The day after the terrorist attack on the Pentagon, the
scene was still chaotic. Only essential military and civilian workers were
required to come to the building. Parking was at Reagan-National Airport, as
all U.S. airspace was still closed. As employees got off the Metro train,
Pentagon police stood with weapons examining everyone’s badge. Those without a
Pentagon ID were told to keep traveling on. The conversation in the building
was about friends who remained missing.
At the site, firefighters were putting out the final embers
that were burning in the roof. Then word came that President George W. Bush
wanted to see the damage to the Pentagon himself.
Garrison flag
No one knows who originally came up with the idea for
unfurling the flag to the right of the damaged areas on the building, but Army
Maj. Gen. Jim Jackson, then the Military District of Washington commander, made
it happen.
He sent over to nearby Fort Myer, Virginia, for the largest
flag they could find. The U.S. Army Band had a garrison flag – the largest
authorized for the military – and sent it over.

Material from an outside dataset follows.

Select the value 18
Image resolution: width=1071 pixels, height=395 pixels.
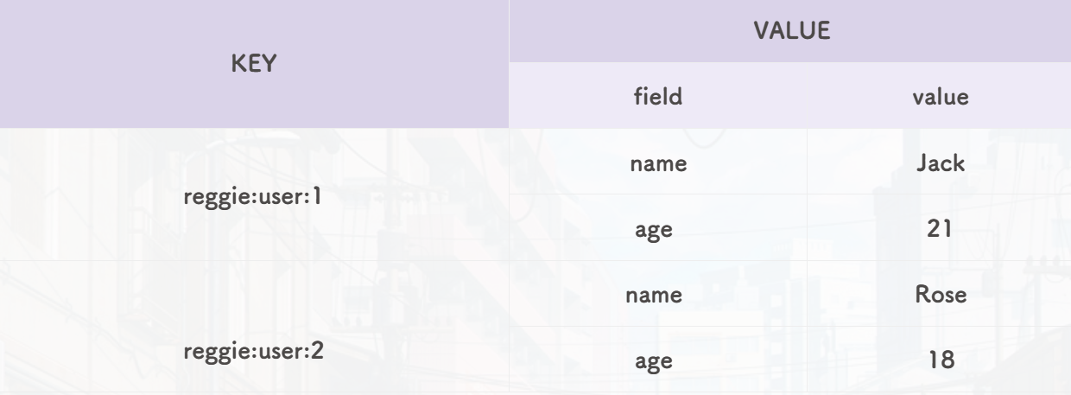pos(940,362)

During Bush's visit to the impact site, 3rd Infantry
Regiment soldiers and Arlington, Virginia, firefighters unveiled the flag and
draped it over the side of the building. Then they stood and saluted.

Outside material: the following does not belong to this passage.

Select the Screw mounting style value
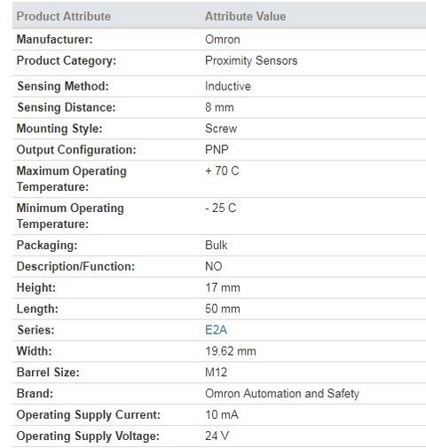 click(x=221, y=129)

It was a moment that quickened the heart. The United States
had been attacked, the Pentagon had been hit, friends were gone, thousands were
killed in New York and Pennsylvania, yet the American flag still flew.
That flag signified the unconquerable nature of the American
people. Those inside the building already were preparing to take the battle to
the attackers and bring them to justice.
The flag flew on the side of the building for the next
month. Each night, workers illuminated it with floodlights. Members of A
Company of the 3rd Infantry Regiment -- “The Old Guard” -- took the flag down
Oct. 11.
A treasured symbol
The flag is soot-stained and ripped at one spot where it
rubbed up against the building. It now is in the care of the Army’s Center of
Military History.
It is treasured as the 9/11 generation’s Star-Spangled
Banner, because they, like Francis Scott Key during the British attack on
Baltimore in 1814, looked to the flag for inspiration and comfort.

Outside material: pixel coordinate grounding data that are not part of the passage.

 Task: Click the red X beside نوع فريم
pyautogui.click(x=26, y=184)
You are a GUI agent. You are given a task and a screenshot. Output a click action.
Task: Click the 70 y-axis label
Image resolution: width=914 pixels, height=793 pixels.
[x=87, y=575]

Oh, say can you see by the dawn’s early light
What so proudly we hailed at the twilight's last gleaming?
Whose broad stripes and bright stars thru the perilous
fight,
O’er the ramparts we watched were so gallantly streaming?
And the rocket's red glare, the bombs bursting in air,
Gave proof through the night that our flag was still there.
Oh, say does that star-spangled banner yet wave
O’er the land of the free and the home of the brave?